Ecco le ragioni per allattare al seno anche in estate

Il latte materno nutre e mantiene l’idratazione del piccolo: è infatti composto all’87% di acqua, è pratico, non richiede null’altro che un posto in cui mettersi tranquilli; è sicuro, non ha bisogno di supporti come tettarelle o biberon da sterilizzare che possono essere veicoli di infezioni, soprattutto intestinali, ancor di più in estate; è economico, non costa nulla ed è salutare: un bambino allattato al seno ha più probabilità di star bene per tutta la vita. Sono ragioni sufficienti a promuovere e supportare l’allattamento al seno, pratica che invece è sottoutilizzata in Italia: meno di un bambino su due all’età di 2-3 mesi viene allattato in maniera esclusiva al seno e solo 3 bambini su 10, quando arrivano a 4-5 mesi, continuano a esserlo. Mentre OMS (Organizzazione Mondiale della Sanità) e UNICEF raccomandano l’allattamento esclusivo fino ai 6 mesi di età e di prolungare l’allattamento fino ai 2 anni, se desiderato da mamma e bambino.
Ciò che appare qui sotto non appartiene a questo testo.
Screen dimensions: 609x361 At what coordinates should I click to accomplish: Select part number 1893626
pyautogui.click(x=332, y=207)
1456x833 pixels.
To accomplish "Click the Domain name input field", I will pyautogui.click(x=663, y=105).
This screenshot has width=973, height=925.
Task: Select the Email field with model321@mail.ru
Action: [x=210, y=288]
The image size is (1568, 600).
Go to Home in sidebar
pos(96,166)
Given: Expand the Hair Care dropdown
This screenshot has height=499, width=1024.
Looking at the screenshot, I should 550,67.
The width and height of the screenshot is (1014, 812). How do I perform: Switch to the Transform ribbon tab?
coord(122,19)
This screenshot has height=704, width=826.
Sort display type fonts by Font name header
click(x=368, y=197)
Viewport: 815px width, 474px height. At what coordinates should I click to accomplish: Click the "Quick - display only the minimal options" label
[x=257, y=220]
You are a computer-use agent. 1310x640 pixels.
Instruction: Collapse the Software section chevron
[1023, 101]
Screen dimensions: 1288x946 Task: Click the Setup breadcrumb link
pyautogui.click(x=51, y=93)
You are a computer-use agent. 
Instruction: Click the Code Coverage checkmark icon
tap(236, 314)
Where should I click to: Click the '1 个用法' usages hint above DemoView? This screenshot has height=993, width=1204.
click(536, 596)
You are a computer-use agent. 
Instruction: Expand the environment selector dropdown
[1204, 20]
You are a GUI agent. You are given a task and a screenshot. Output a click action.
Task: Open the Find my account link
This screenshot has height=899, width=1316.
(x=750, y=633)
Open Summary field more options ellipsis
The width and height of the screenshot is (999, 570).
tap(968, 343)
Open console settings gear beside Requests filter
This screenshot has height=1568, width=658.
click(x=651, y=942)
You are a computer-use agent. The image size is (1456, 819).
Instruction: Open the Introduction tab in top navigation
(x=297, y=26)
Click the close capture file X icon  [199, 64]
Cosa può indurre la mamma a non voler più allattare? Almeno tre ragioni: la “crisi di lattazione”, cioè il desiderio del piccolo di restare attaccato al seno per tutto il tempo, indipendentemente dai pasti, portando la mamma a pensare di non avere latte a sufficienza. «Se il bambino è soddisfatto di restare attaccato al seno, non piange e le urine sono trasparenti significa che si alimenta adeguatamente. Le crisi di lattazione – spiega Riccardo Davanzo, Responsabile del Tavolo Tecnico Allattamento al Seno (TAS) del Ministero della Salute – nella maggior parte dei casi si risolvono in tempi brevi. Il consiglio è di mantenere il bambino al seno senza dare aggiunte e soprattutto di non smettere di allattare». A ciò si aggiunge la paura che il bambino non cresca a sufficienza: il pediatra deve informare le mamme sulle corrette curve di crescita, ovvero che il ritmo di accrescimento non può essere sempre quello che caratterizza i primi due mesi. C’è poi un terzo ostacolo rappresentato dal ritorno al lavoro o da motivi di familiari o di salute come, ad esempio, un ricovero ospedaliero che possono fare interrompere, anche per breve durata, l’allattamento al seno: c’è tuttavia la possibilità di estrarre il latte e conservarlo per poterlo somministrare al bambino in sicurezza, senza sospendere l’allattamento e soprattutto senza andare incontro a un calo di produzione dovuto a un minor drenaggio del seno.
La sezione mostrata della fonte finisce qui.